RECORDS SUPPLIED ->
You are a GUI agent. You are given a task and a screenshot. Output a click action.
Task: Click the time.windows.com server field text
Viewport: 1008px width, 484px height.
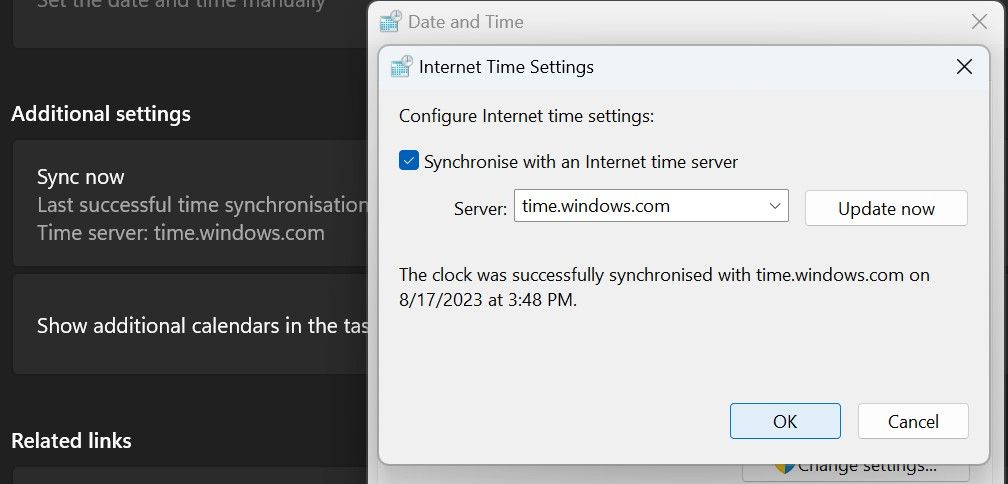596,206
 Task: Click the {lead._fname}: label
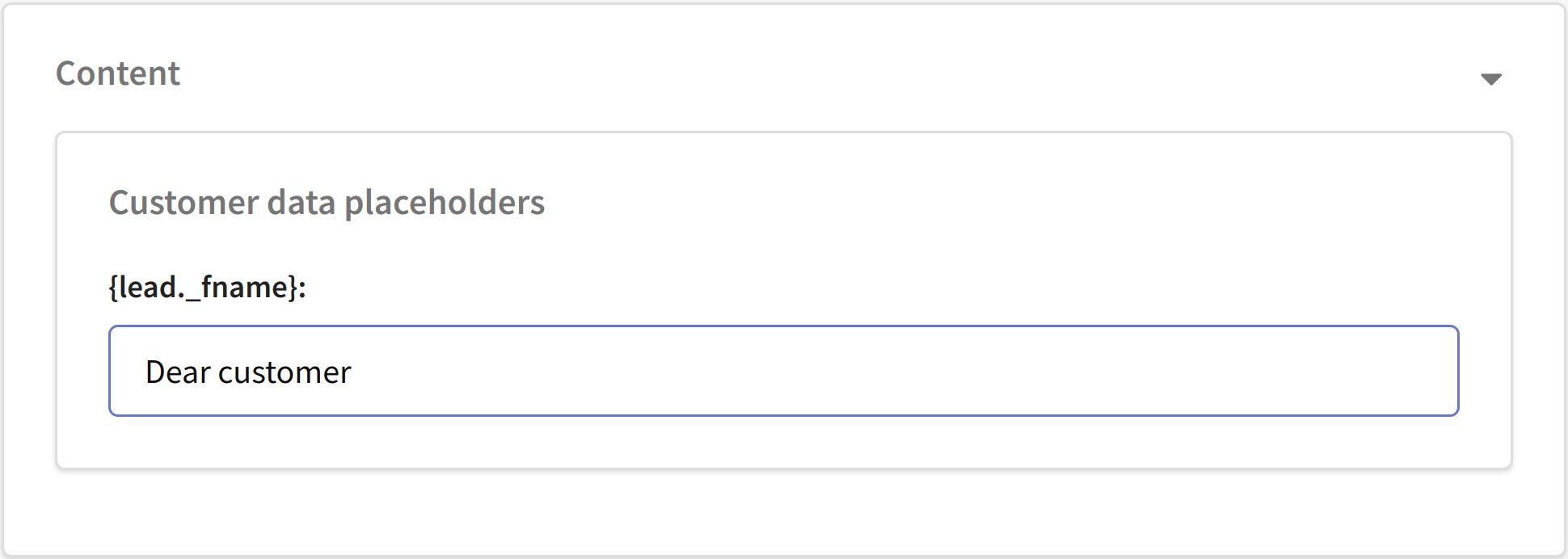208,287
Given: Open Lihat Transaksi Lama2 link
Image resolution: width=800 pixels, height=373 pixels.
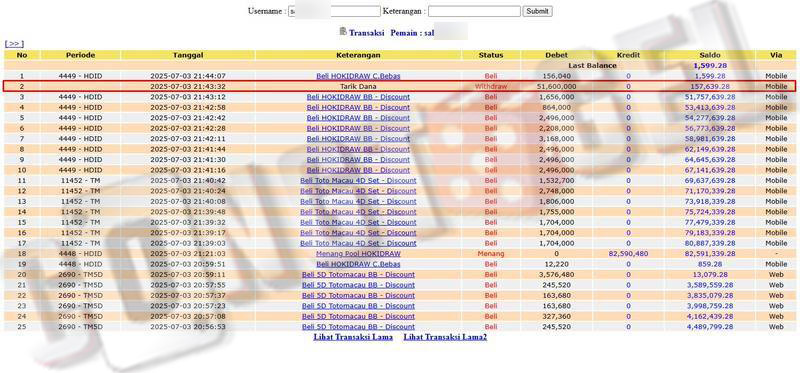Looking at the screenshot, I should pyautogui.click(x=445, y=337).
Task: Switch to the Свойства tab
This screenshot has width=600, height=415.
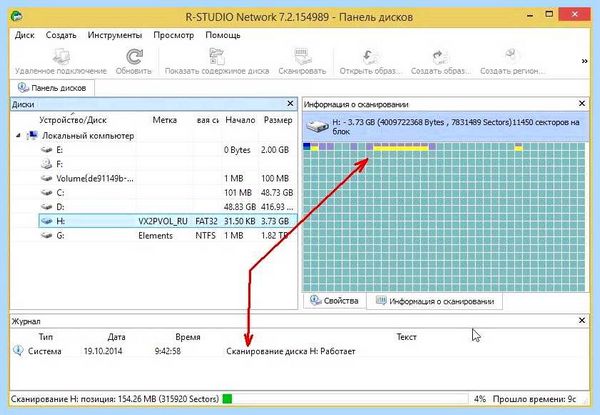Action: (x=334, y=301)
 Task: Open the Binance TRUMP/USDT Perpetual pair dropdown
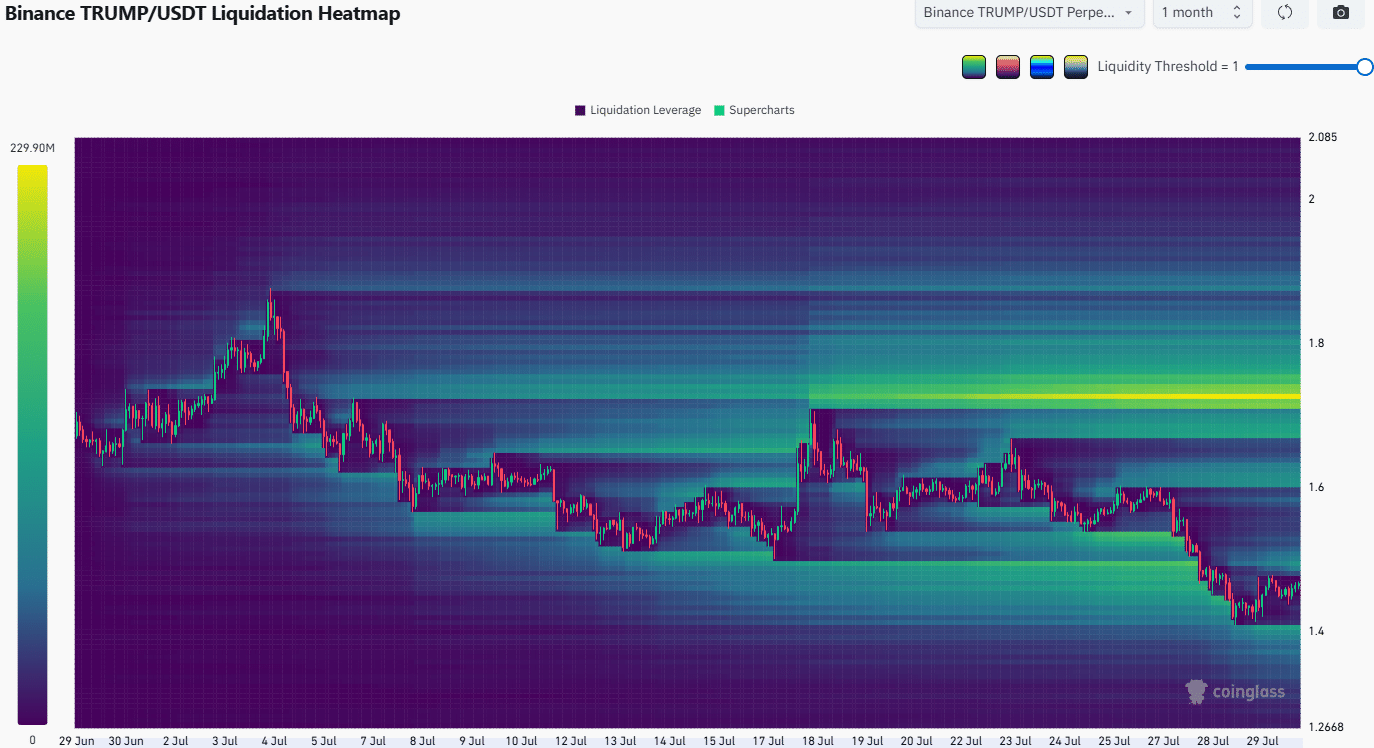1030,13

EXERCISE DETAILS -> What is needed is a word-for-word repeat of every line from the line with "Task: Switch to the Свойства tab" to the end of the entries above; leave out the pictures.

EXERCISE RESULT ->
Task: Switch to the Свойства tab
This screenshot has width=600, height=415.
Action: (x=334, y=301)
 Task: Open the Binance TRUMP/USDT Perpetual pair dropdown
1030,13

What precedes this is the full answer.